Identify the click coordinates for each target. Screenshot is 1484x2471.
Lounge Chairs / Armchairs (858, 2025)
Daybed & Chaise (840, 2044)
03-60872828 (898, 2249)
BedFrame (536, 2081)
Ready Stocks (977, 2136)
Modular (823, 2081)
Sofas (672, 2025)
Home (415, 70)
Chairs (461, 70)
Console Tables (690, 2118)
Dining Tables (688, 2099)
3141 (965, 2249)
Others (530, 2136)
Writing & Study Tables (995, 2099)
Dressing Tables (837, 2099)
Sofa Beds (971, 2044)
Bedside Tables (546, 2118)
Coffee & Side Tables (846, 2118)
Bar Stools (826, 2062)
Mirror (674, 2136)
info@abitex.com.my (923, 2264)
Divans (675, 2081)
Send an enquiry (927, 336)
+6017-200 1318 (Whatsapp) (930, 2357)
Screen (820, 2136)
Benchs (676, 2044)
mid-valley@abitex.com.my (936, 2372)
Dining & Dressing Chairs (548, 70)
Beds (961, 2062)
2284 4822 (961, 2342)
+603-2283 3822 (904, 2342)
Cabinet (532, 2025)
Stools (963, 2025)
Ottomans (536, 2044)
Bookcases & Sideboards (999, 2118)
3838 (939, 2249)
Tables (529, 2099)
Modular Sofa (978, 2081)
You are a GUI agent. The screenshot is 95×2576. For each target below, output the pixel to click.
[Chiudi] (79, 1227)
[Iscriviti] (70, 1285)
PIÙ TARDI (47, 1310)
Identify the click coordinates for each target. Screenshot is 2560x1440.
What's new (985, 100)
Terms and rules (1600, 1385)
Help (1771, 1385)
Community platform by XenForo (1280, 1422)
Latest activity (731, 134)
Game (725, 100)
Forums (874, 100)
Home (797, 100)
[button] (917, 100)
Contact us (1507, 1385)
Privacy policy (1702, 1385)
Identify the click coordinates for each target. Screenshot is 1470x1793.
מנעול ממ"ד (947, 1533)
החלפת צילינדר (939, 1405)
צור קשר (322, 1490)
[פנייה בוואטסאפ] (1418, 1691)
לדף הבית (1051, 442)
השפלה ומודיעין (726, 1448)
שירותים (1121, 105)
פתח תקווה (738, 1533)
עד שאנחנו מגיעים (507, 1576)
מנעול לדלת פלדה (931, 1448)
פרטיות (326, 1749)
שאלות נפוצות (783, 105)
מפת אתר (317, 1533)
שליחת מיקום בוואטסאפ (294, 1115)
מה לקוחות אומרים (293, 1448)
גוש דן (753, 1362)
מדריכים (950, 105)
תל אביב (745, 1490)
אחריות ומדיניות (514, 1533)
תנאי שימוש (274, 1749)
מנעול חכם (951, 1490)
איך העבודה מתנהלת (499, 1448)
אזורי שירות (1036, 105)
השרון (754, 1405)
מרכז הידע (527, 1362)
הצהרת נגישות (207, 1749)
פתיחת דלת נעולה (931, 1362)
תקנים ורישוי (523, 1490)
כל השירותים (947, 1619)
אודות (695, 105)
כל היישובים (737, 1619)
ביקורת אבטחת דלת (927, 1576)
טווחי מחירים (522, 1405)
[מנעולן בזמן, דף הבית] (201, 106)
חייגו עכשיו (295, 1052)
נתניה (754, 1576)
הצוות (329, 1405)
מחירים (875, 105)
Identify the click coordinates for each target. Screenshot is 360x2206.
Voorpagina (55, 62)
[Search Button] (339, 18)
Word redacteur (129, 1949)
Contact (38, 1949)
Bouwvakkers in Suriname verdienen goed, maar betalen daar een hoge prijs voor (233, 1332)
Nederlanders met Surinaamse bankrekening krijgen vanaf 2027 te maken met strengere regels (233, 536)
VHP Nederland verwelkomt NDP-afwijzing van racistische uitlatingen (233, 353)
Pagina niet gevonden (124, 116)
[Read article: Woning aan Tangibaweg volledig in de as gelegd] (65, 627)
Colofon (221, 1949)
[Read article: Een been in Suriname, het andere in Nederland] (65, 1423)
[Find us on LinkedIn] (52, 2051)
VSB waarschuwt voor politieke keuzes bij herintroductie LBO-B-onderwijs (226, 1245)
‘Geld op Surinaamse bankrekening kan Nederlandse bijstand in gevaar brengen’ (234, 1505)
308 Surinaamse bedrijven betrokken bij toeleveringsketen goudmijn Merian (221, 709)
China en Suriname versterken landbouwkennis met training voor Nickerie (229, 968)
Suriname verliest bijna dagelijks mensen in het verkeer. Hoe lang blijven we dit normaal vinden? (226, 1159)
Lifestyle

────────────────────

TASK TO COMPLETE
Reproduce exactly, and only, the part of the listing above that begins at the line with "Home (797, 100)" and goes on through the line with "מפת אתר (317, 1533)".

REPLY TO THE TASK
Home (797, 100)
[button] (917, 100)
Contact us (1507, 1385)
Privacy policy (1702, 1385)
Identify the click coordinates for each target. Screenshot is 1470x1793.
מנעול ממ"ד (947, 1533)
החלפת צילינדר (939, 1405)
צור קשר (322, 1490)
[פנייה בוואטסאפ] (1418, 1691)
לדף הבית (1051, 442)
השפלה ומודיעין (726, 1448)
שירותים (1121, 105)
פתח תקווה (738, 1533)
עד שאנחנו מגיעים (507, 1576)
מנעול לדלת פלדה (931, 1448)
פרטיות (326, 1749)
שאלות נפוצות (783, 105)
מפת אתר (317, 1533)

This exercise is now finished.